Recently it was reported that 179 of 276 (65%) opioid dependent mothers whose infants had NAS had hepatitis C [15]. In the present investigation we noted that 29 of 78 (37%) women in the SA group had hepatitis C but, we did not find this to contribute to breastfeeding initiation failure. Breastfeeding does not appear to increase the risk of transmission because the amount of hepatitis C virus in maternal milk and colostrum is very low and is likely inactivated in the infant digestive tract [29, 30].
It has been reported that breastfeeding initiation ranged from 59–70% in late preterm infants and that breastfeeding is more problematic in late preterm infants than in term infants [31]. Difficulties associated with breastfeeding observed in late preterm infants may be due to developmental immaturities, as well as maternal morbidities directly or indirectly associated with premature birth (i.e., age, DM, obesity, pregnancy induced hypertension, cesarean deliveries) [31].
Mother-infant contact shortly after birth does not necessarily guarantee breastfeeding initiation. We, like other investigators, observed that approximately 75% of women who had contact with their babies initiated breastfeeding concurrently [32]. Our data also showed that among women who intended to breastfeed, even a significant delay in initial mother-infant contact may not necessarily lead to initiation failure. This observation is similar to an earlier report that some women with severe preeclampsia initiated breastfeeding even when they have not interacted with their infants for days [5].
Mode of delivery, in particular repeat or pre-labor cesarean delivery, is widely believed to adversely affect breastfeeding initiation or duration [33, 34]. In the present study, among women who intended to breastfeed, neither primary nor elective cesarean delivery were associated with failure to initiate breastfeeding.

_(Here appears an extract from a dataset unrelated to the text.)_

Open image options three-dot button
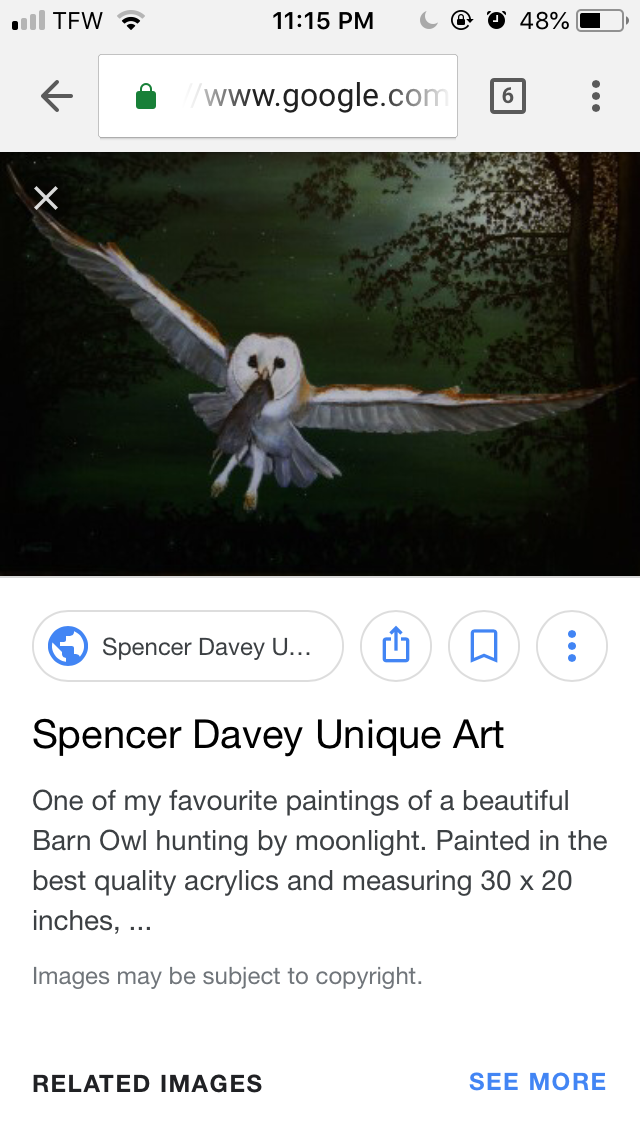Viewport: 640px width, 1136px height. tap(572, 646)

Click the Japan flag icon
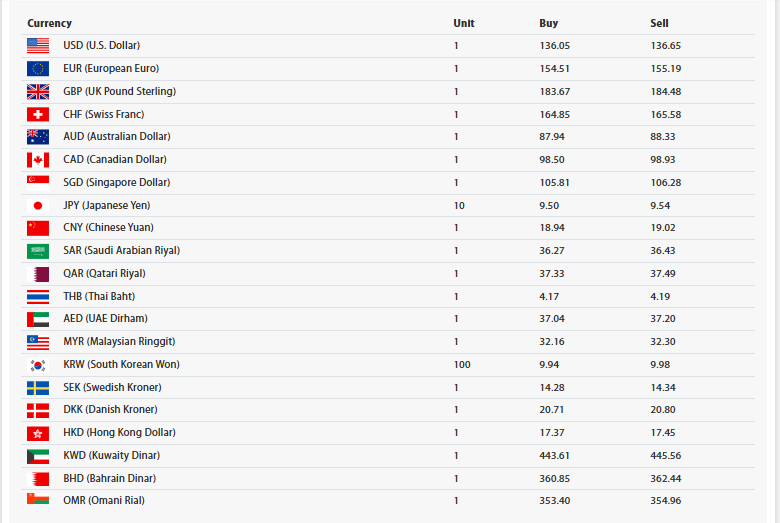click(38, 206)
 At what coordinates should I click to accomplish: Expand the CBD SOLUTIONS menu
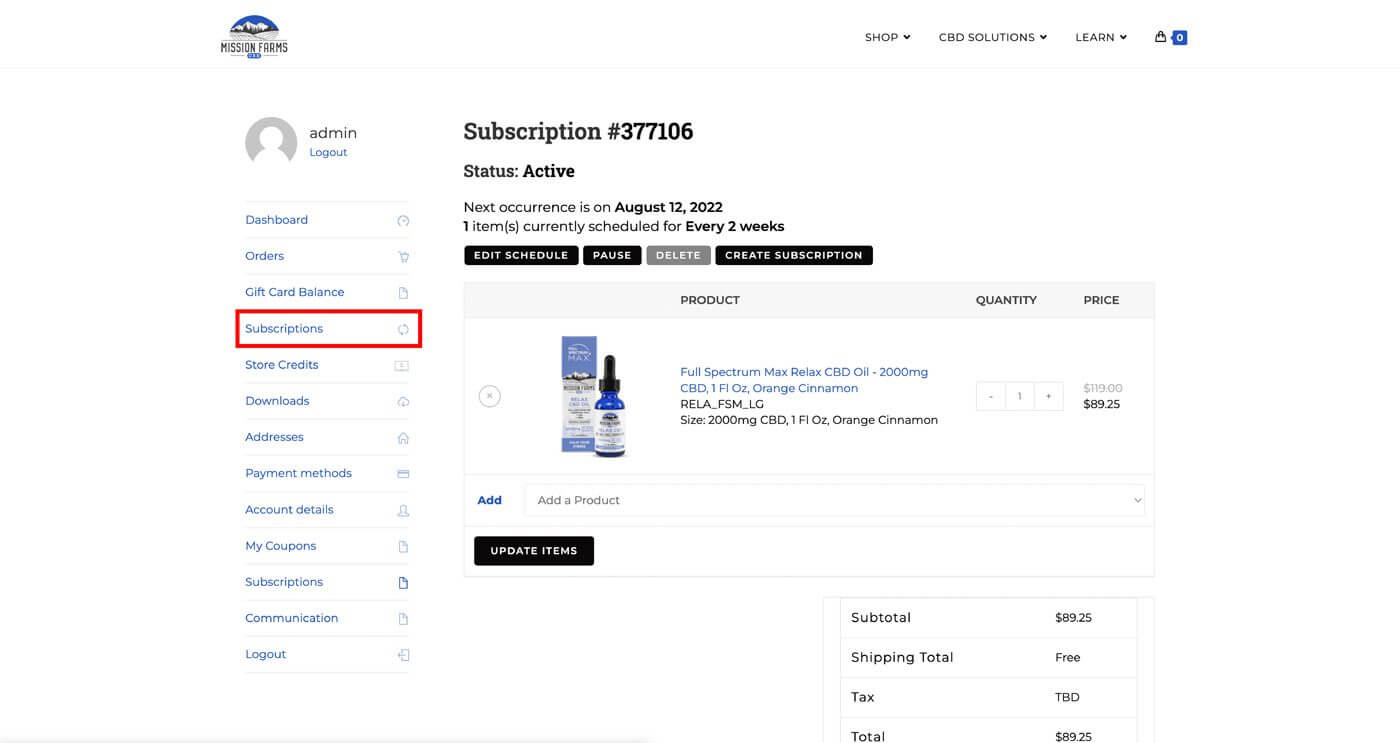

Limitations of our study are the heterogeneity and size of the different HROB groups and the lack of follow-up information on infant feeding practices beyond hospital discharge. The strengths of the present investigation include the definition of breastfeeding initiation used and the fact that the data was obtained directly from hospital records and not via questionnaires from post-delivery maternal recall. More importantly is that regardless of HROB condition, these women had similar infant feeding preferences and received health care at a single institution.
Conclusion
Intention to breastfeed among women with diverse HROB conditions is similar to that of the general population; however initiation rates are disappointingly low. Intention to exclusively breastfeed results in fewer initiation failures. Prenatal intention to combine breast and formula feeding characterize women who may benefit from specific educational programs.